▸ TASK TO COMPLETE
The line that holds "Task: Click the Save and Close icon" marks the start. Return it and each following line through the end of the data, unchanged.

▸ DATA SUPPLIED
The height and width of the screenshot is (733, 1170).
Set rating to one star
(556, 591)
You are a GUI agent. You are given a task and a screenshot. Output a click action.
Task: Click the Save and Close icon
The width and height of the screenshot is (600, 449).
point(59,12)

▸ WRITTEN SOLUTION
Task: Click the Save and Close icon
The width and height of the screenshot is (600, 449).
point(59,12)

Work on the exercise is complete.